It's 9 blocks down Market Street from Penn Station to Jackson Street. The walk across the Jackson Street Bridge, over the Passaic River, is a Red Bull fans' sacrament. (This shouldn't be a problem for you unless you're really afraid of heights.) Once over the Bridge, you will enter the city of Harrison, and the Arena will be on your right. Just follow the crowd. The entire walk from Penn Station down Market, over the Bridge, and into the Arena is one mile. It should take about 20 minutes if you don't stop at any of the bars (ha ha).

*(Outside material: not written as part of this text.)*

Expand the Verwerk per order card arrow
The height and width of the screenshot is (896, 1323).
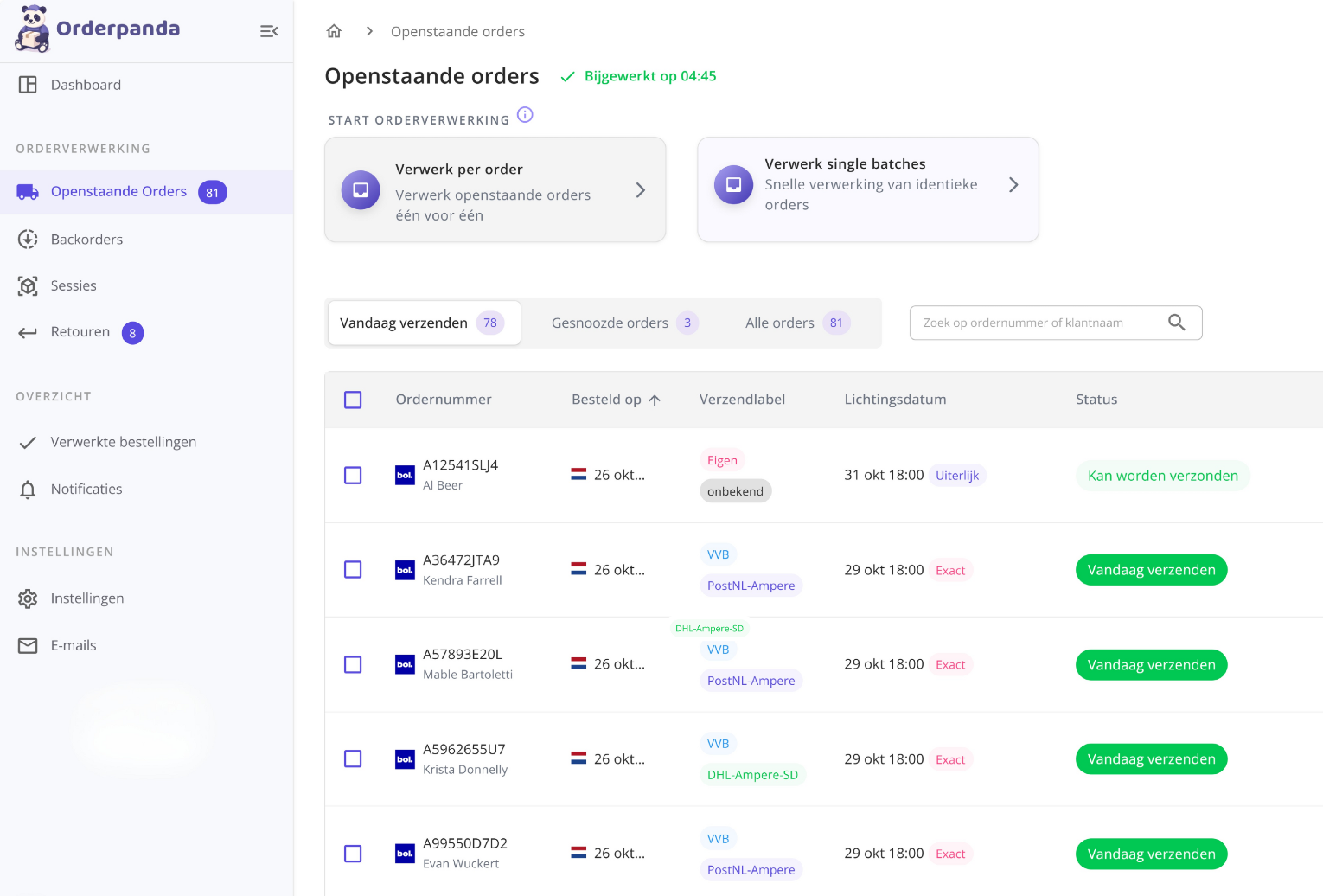640,190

Red Bulls fans on the Jackson Street Bridge
Upon arrival at Red Bull Arena, entry gates are as follows: Gate A, southwest; Gate B, northwest; Gate C, northeast; and Gate D, southeast.
The Arena also opened in 2010, with a match against Brazilian club Santos, and is billed as "The Cathedral of American Soccer." Please don't laugh. That Summer of 2010 also featured a visit from Juventus, and "The New York Football Challenge," also including Spurs, Manchester City, and, due to the Portuguese community, Sporting Clube de Portugal (the name they prefer to the more familiar "Sporting Lisbon"). Spurs returned in 2012, and so this will be their 3rd visit. It's also hosted Manchester United, and France's Olympique Lyonnais and Montpellier. For those of you coming from Ireland for the Mexico match, Ireland's rugby team will play the U.S. team at Red Bull Arena on Saturday, June 10, 9 days later.

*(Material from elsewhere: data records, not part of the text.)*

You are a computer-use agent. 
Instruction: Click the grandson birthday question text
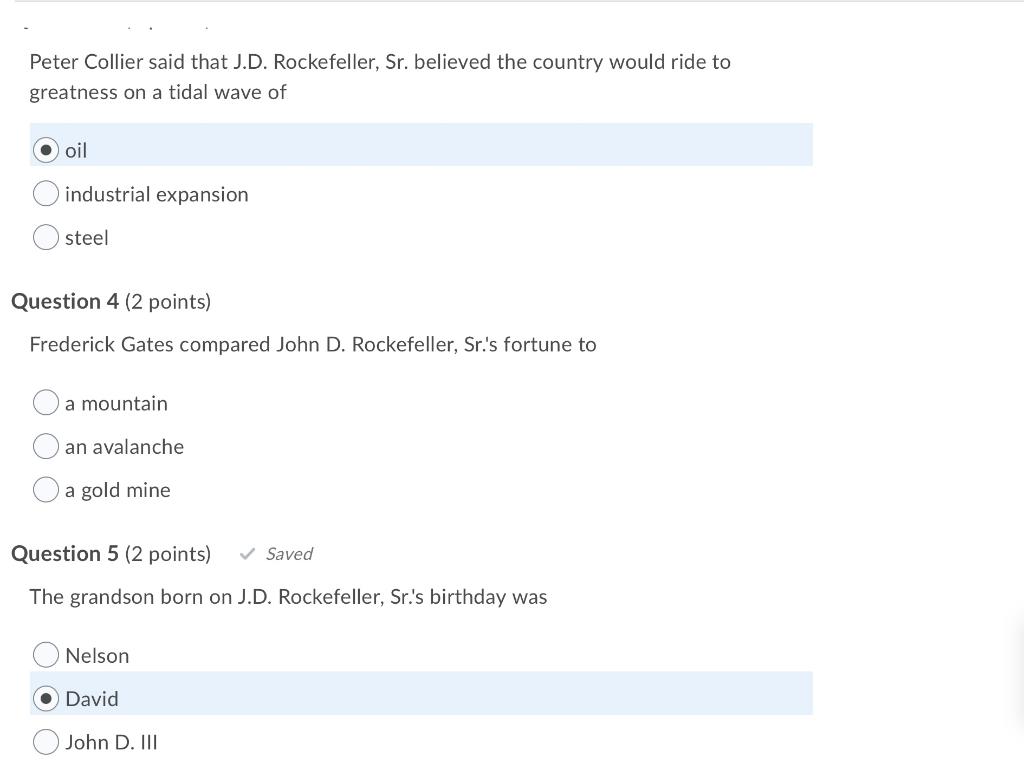288,596
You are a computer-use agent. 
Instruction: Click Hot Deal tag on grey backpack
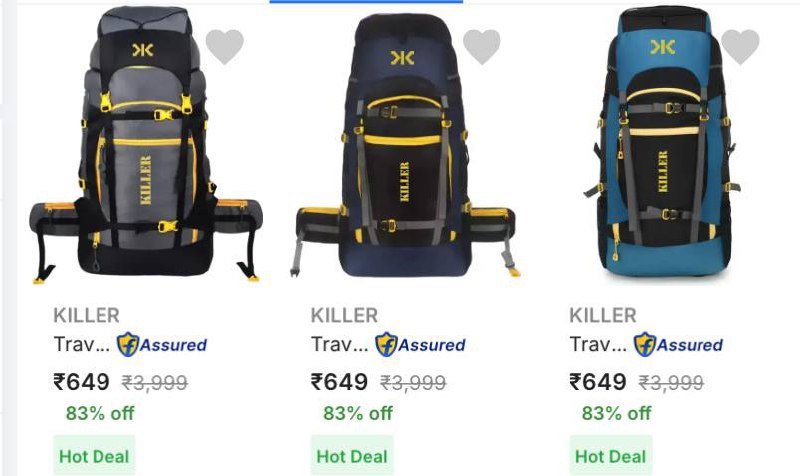click(94, 456)
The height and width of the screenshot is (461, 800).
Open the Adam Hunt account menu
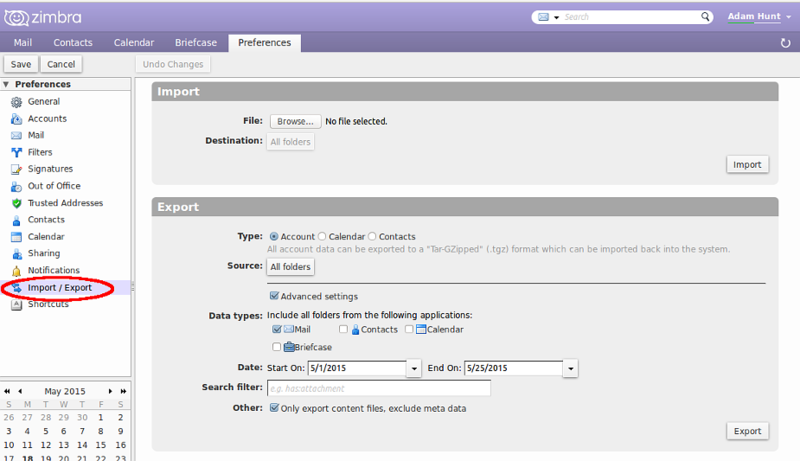759,16
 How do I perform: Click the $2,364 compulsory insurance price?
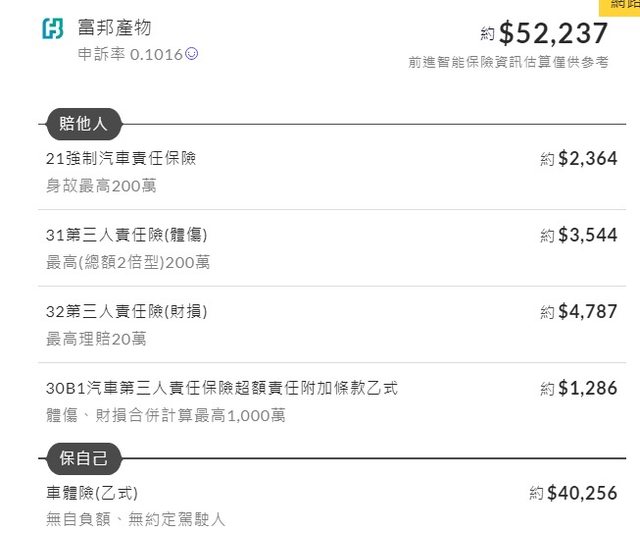pyautogui.click(x=587, y=158)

The field is natural grass, and runs north-to-south. The South Ward is where the Red Bull ultras sit, although that may not be an issue, since this isn't a Red Bulls match. (Newark's political subdivisions are called "wards," and this carried over into the Arena, even though it's not in Newark.) Visiting fans are usually put in the upper deck in the northeast corner.
The view from the South Ward
Food. Little of the food available at any of these stadiums is especially nutritious, less of it is on a short line, and still less of it is cheap. Much of it, if you're willing to spend the cash, is good, though. But you're better off eating (and drinking) both before and after you head into the stadium.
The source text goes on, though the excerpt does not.